The Legislature will try again in this session to overcome the governor’s objections by crafting another bill. Time is short.

The governor said the bill was flawed and could result in inequitable taxation or a greater loss of revenues to local governments. The governor said the bill fails to protect Missourians’ right to vote on all the taxes the bill would impose.

Senate Bill 182 was a response to a 2012 Missouri Supreme Court decision which invalidated local taxes on out-of-state and person-to-person vehicle sales. The decision created an incentive for people to buy vehicles from out-of-state dealers, rather than buying from in-state dealers. It is a way to escape sales taxes.

Gov. Nixon said the bill was unacceptable to him because it would deny voters the ability to be heard on the entire scope of the tax.

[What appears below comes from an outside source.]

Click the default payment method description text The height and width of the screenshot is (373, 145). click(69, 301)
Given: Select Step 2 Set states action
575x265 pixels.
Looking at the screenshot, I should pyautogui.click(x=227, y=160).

The bill undoubtedly was not perfect. No bill ever is. Sen. Mike Kehoe said he was disappointed in the governor’s veto and surprised because lawmakers worked with the governor’s staff to craft a bill that would be acceptable to Nixon. Kehoe said he will work on a third bill that he hopes will be acceptable.

The Associated Press reported that there were 112,000 vehicles bought from out-of-state dealers and 650,000 vehicles sold in non-retail transactions in 2012. Some local governments haven’t waited for a state solution to recapture lost revenue. More than 50 of Missouri’s 114 counties and more than 100 of the state’s 950 municipalities now have local use taxes allowing them to collect sales taxes on all vehicle sales.

Franklin County does not have a local use tax. Washington does have one, but most municipalities in the county do not.